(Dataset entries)

★ ★ ★

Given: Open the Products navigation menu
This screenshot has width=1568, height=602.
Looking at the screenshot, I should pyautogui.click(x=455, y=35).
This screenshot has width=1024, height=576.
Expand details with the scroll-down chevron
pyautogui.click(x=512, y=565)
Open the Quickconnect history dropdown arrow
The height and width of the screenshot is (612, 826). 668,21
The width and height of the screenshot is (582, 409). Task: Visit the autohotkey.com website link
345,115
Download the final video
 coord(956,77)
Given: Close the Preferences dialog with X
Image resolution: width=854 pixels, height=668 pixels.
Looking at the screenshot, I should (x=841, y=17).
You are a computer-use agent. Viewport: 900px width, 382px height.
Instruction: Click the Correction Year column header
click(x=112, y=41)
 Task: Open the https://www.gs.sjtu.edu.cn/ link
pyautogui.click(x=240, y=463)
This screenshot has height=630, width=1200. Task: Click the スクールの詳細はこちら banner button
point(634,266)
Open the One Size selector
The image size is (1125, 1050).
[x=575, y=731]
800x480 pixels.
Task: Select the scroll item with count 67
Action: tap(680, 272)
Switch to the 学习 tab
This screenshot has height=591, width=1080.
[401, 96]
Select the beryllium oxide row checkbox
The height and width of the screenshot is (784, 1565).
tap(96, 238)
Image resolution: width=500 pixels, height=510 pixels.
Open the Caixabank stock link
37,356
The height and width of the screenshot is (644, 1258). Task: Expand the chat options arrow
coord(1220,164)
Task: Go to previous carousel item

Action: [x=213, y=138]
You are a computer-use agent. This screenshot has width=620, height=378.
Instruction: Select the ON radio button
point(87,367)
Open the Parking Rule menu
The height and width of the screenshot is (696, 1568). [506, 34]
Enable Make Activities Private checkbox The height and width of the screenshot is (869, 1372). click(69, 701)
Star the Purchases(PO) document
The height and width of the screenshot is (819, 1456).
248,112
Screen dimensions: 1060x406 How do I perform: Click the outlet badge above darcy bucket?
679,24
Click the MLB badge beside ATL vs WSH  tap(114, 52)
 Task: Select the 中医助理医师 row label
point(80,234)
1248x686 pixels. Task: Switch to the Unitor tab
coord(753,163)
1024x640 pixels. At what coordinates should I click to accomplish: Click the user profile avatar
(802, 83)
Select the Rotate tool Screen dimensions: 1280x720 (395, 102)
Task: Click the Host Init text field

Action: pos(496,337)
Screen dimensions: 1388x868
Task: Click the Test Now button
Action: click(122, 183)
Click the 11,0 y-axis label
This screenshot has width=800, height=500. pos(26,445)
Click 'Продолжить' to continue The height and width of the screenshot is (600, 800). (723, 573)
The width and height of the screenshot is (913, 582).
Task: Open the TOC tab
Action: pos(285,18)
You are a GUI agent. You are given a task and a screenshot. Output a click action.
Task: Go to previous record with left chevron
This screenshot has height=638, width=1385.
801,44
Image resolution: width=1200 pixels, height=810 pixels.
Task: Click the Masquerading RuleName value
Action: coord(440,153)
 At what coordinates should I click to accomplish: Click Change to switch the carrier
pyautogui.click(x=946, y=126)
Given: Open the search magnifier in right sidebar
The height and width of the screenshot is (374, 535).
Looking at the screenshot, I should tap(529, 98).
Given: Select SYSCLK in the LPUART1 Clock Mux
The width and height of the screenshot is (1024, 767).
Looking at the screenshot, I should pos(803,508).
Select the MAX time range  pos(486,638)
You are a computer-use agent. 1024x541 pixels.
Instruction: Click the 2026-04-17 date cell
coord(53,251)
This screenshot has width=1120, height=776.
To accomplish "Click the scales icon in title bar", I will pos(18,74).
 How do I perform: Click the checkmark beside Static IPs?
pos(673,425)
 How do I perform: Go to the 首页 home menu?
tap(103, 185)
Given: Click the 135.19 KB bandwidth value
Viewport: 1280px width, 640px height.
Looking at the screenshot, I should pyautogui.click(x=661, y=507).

★ ★ ★

Your answer should be every entry above, repeated exactly.

Given: Open the Products navigation menu
This screenshot has width=1568, height=602.
Looking at the screenshot, I should pyautogui.click(x=455, y=35).
This screenshot has width=1024, height=576.
Expand details with the scroll-down chevron
pyautogui.click(x=512, y=565)
Open the Quickconnect history dropdown arrow
The height and width of the screenshot is (612, 826). 668,21
The width and height of the screenshot is (582, 409). Task: Visit the autohotkey.com website link
345,115
Download the final video
 coord(956,77)
Given: Close the Preferences dialog with X
Image resolution: width=854 pixels, height=668 pixels.
Looking at the screenshot, I should (x=841, y=17).
You are a computer-use agent. Viewport: 900px width, 382px height.
Instruction: Click the Correction Year column header
click(x=112, y=41)
 Task: Open the https://www.gs.sjtu.edu.cn/ link
pyautogui.click(x=240, y=463)
This screenshot has height=630, width=1200. Task: Click the スクールの詳細はこちら banner button
point(634,266)
Open the One Size selector
The image size is (1125, 1050).
[x=575, y=731]
800x480 pixels.
Task: Select the scroll item with count 67
Action: tap(680, 272)
Switch to the 学习 tab
This screenshot has height=591, width=1080.
[401, 96]
Select the beryllium oxide row checkbox
The height and width of the screenshot is (784, 1565).
tap(96, 238)
Image resolution: width=500 pixels, height=510 pixels.
Open the Caixabank stock link
37,356
The height and width of the screenshot is (644, 1258). Task: Expand the chat options arrow
coord(1220,164)
Task: Go to previous carousel item

Action: [x=213, y=138]
You are a computer-use agent. This screenshot has width=620, height=378.
Instruction: Select the ON radio button
point(87,367)
Open the Parking Rule menu
The height and width of the screenshot is (696, 1568). [506, 34]
Enable Make Activities Private checkbox The height and width of the screenshot is (869, 1372). click(69, 701)
Star the Purchases(PO) document
The height and width of the screenshot is (819, 1456).
248,112
Screen dimensions: 1060x406 How do I perform: Click the outlet badge above darcy bucket?
679,24
Click the MLB badge beside ATL vs WSH  tap(114, 52)
 Task: Select the 中医助理医师 row label
point(80,234)
1248x686 pixels. Task: Switch to the Unitor tab
coord(753,163)
1024x640 pixels. At what coordinates should I click to accomplish: Click the user profile avatar
(802, 83)
Select the Rotate tool Screen dimensions: 1280x720 (395, 102)
Task: Click the Host Init text field

Action: pos(496,337)
Screen dimensions: 1388x868
Task: Click the Test Now button
Action: click(122, 183)
Click the 11,0 y-axis label
This screenshot has width=800, height=500. pos(26,445)
Click 'Продолжить' to continue The height and width of the screenshot is (600, 800). (723, 573)
The width and height of the screenshot is (913, 582).
Task: Open the TOC tab
Action: pos(285,18)
You are a GUI agent. You are given a task and a screenshot. Output a click action.
Task: Go to previous record with left chevron
This screenshot has height=638, width=1385.
801,44
Image resolution: width=1200 pixels, height=810 pixels.
Task: Click the Masquerading RuleName value
Action: coord(440,153)
 At what coordinates should I click to accomplish: Click Change to switch the carrier
pyautogui.click(x=946, y=126)
Given: Open the search magnifier in right sidebar
The height and width of the screenshot is (374, 535).
Looking at the screenshot, I should tap(529, 98).
Given: Select SYSCLK in the LPUART1 Clock Mux
The width and height of the screenshot is (1024, 767).
Looking at the screenshot, I should pos(803,508).
Select the MAX time range  pos(486,638)
You are a computer-use agent. 1024x541 pixels.
Instruction: Click the 2026-04-17 date cell
coord(53,251)
This screenshot has width=1120, height=776.
To accomplish "Click the scales icon in title bar", I will pos(18,74).
 How do I perform: Click the checkmark beside Static IPs?
pos(673,425)
 How do I perform: Go to the 首页 home menu?
tap(103, 185)
Given: Click the 135.19 KB bandwidth value
Viewport: 1280px width, 640px height.
Looking at the screenshot, I should pyautogui.click(x=661, y=507).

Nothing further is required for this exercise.